Solarenergie / Foto: HB
Energiepolitik-Verordnung zur Pilotausschreibung für Solarenergie / Foto: HB

VDMA: Ausschreibungen – Bei jedem Schritt ans große Ganze denken

Trotz wachsender Ungeduld der Anlagenhersteller ruft ihr Fachverband die Energiepolitik zur Sorgfalt auf.

Das künftige Energiesystem müsse als Ganzes funktionieren.

Frankfurt/Berlin – „Die Stromerzeugungssparte des deutschen Maschinenbaus vermisst verlässliche Bedingungen, um neue Kraftwerksprojekte und Anlagenparks sinnvoll zu planen und abzusichern. Die Anlagenhersteller müssen besser heute als morgen abschätzen können, wie künftig die Auswahlkriterien aussehen, nach denen der Zubau von erneuerbarer Energie realisiert wird. Der Systemwechsel hin zu wettbewerblichen Bedingungen ist gut und kann Innovationen fördern.
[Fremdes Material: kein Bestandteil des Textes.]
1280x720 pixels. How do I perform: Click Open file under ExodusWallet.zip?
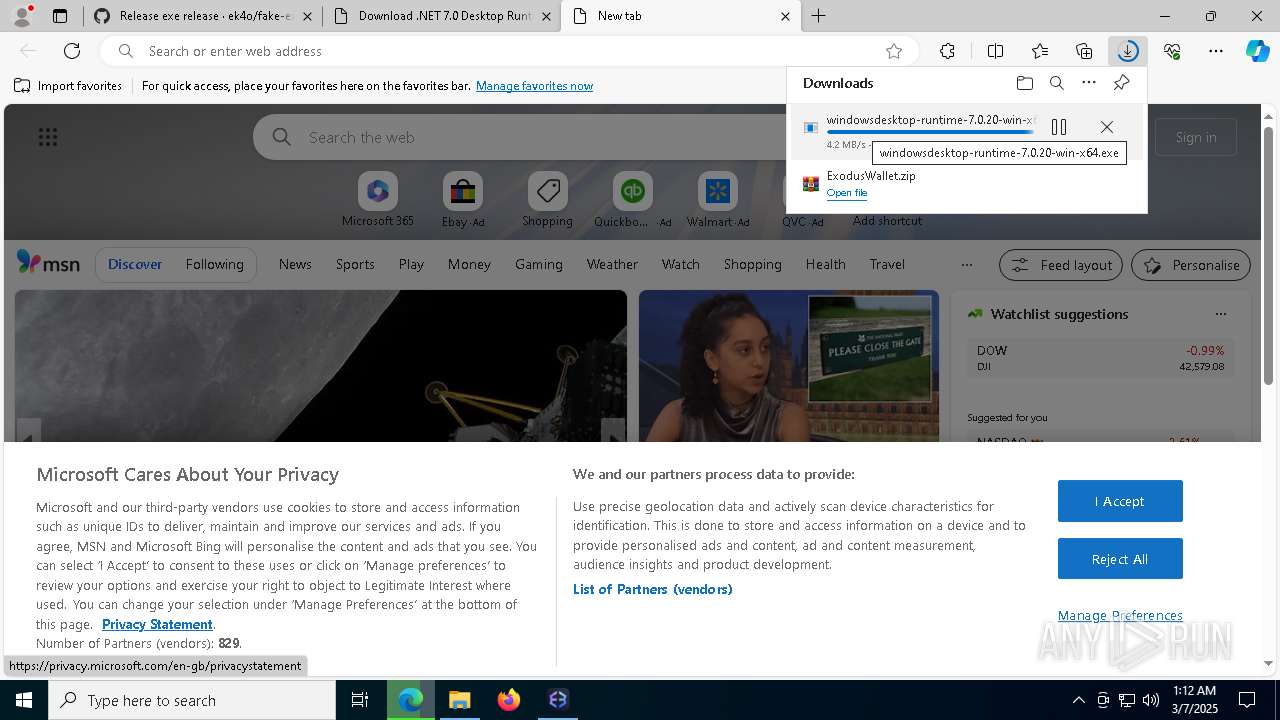point(846,193)
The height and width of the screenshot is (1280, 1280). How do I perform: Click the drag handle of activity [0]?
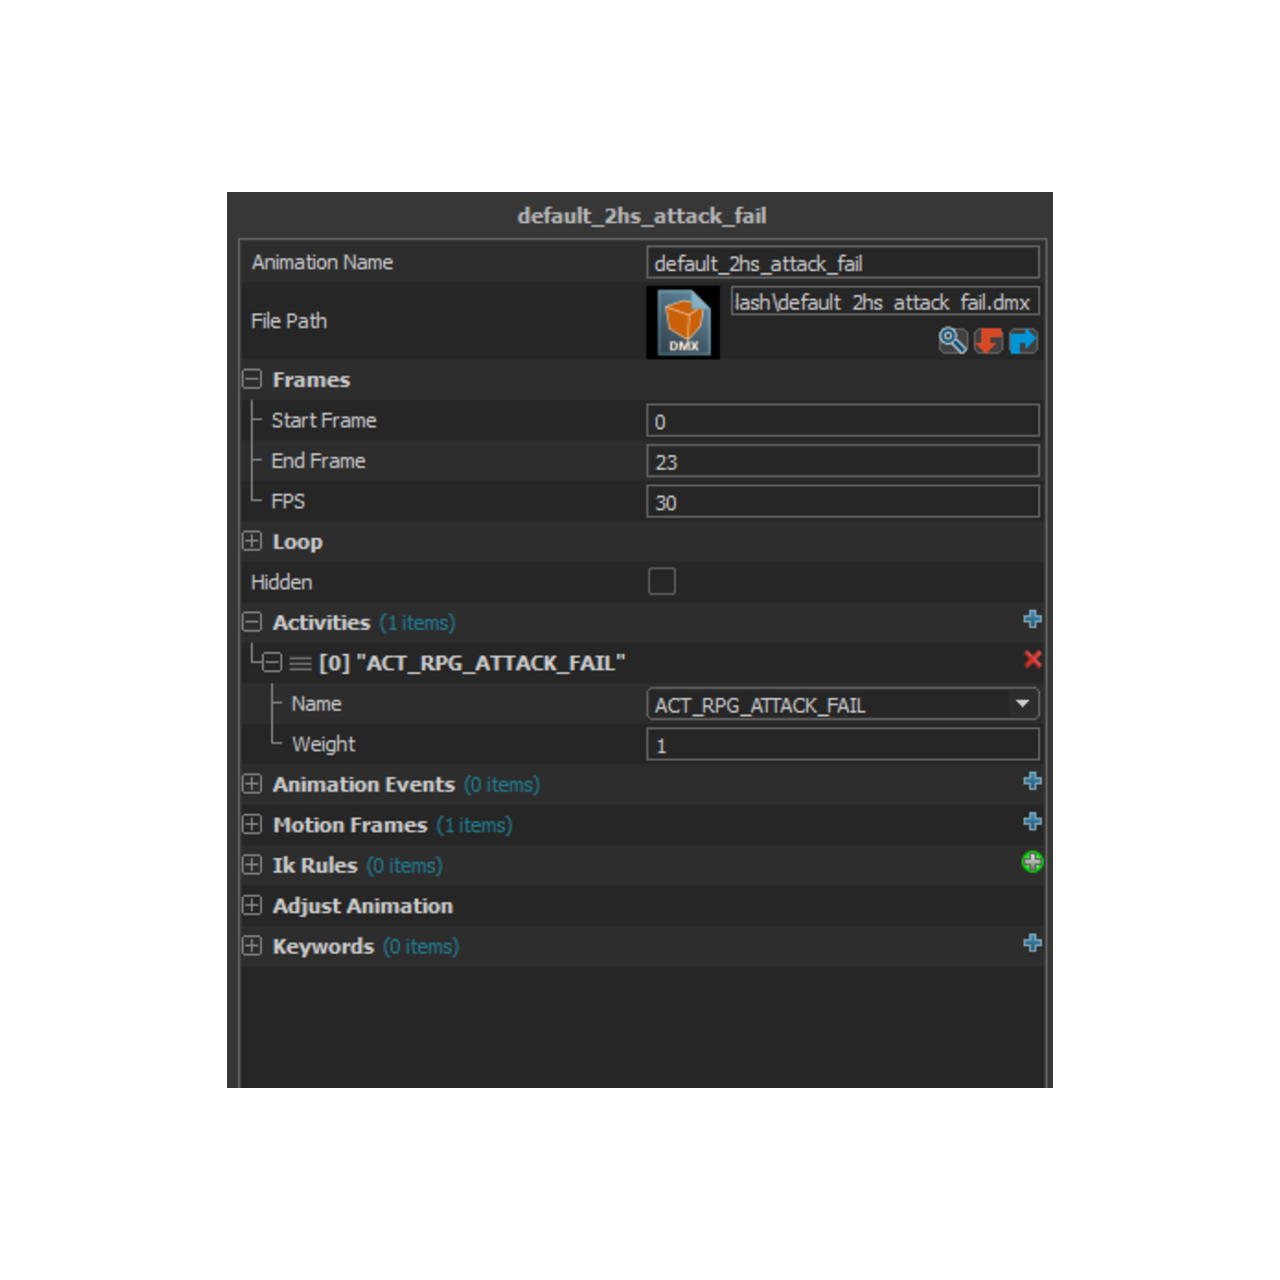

Wir haben aber in anderen Märkten auch gesehen, dass ein schlecht gemachtes Ausschreibungssystem eine gute Entwicklung abwürgen kann“, sagt Gerd Krieger, stellvertretender Geschäftsführer des Fachverbandes Power Systems im Verband Deutscher Maschinen- und Anlagenbau (VDMA Power Systems). Am Mittwoch wird das Kabinett jene Verordnung verabschieden, mit der die Vergütung und der Zubau von erneuerbarem Strom mittels Ausschreibungsverfahren getestet werden. Die Verordnung betrifft ausschließlich Solaranlagen, die auf Freiflächen betrieben werden. Doch auch Hersteller von anderen Stromerzeugungsanlagen haben ein Interesse daran, wie die Verordnung ausgestaltet sein wird. Denn sie bildet die Grundlage für weitere, technologiespezifische Ausschreibungsverordnungen.

Die Ungeduld mit der Energiepolitik wächst in der Branche. Dennoch wäre ein übereilter, wenig durchdachter Ausschreibungsmodus für die Technologieanbieter auf ihrem Heimmarkt schmerzlich. „Wir haben wechselhafte Jahre hinter uns. Mal versetzen uns die ungewissen Rahmenbedingungen in eine Starre, mal halten Vorzieheffekte die ganze Wertschöpfungskette auf Trapp. Eine seriöse Entwicklung des Systemwechsels mit klar definierten Zeiträumen und Meilensteinen bringt die Chance, dieses Auf und Ab zu beenden. Wir haben diese erste Photovoltaik-Verordnung konstruktiv aber kritisch kommentiert und die Erfahrung des Maschinenbaus aus Ausschreibungsverfahren anderer Länder eingebracht. Die Ausschreibungen und das neue Strommarktdesign müssen ein Erfolg werden. Etwas anderes können wir uns auch als Technologieführer in Deutschland nicht leisten“, so Gerd Krieger weiter.

Ein erfolgreiches Ausschreibungsverfahren beinhaltet für den Fachverband Power Systems vor allem vier wesentliche Elemente: Die Ausbauziele 2020 für die verschiedenen Erzeugungsanlagen müssen, wie im EEG 2.0 letztes Jahr festgelegt, erreicht werden – die Ausschreibungsverfahren müssen dazu beitragen. Zweitens muss sie den Gebrauch innovativer Technologie anreizen, was dem Gesamtsystem dienlich ist. Ein Ausschreibungsdesign, das nicht versucht, effiziente Technologien in den Markt zu bringen, mag zwar die einzelne Kilowattstunde billiger machen, würde aber schließlich zur Belastung für das Gesamtsystem und damit für die Versorgungssicherheit führen. Drittens müssen Ausschreibungen die spezifischen Besonderheiten der Technologien berücksichtigen, die sich ebenso technologiespezifisch auf die Kosten, die Planungs- und die Bauphasen von Projekten auswirken. Die Inhalte der Verordnung zu Ausschreibungen können darum nur sehr bedingt auf andere Technologien angewendet werden. Und viertens muss der administrative Aufwand für die Ausschreibungsteilnehmer niedrig gehalten werden, so dass sich auch kleine Akteure wie die in Deutschland charakteristischen Bürgerbeteiligungen weiter engagieren können.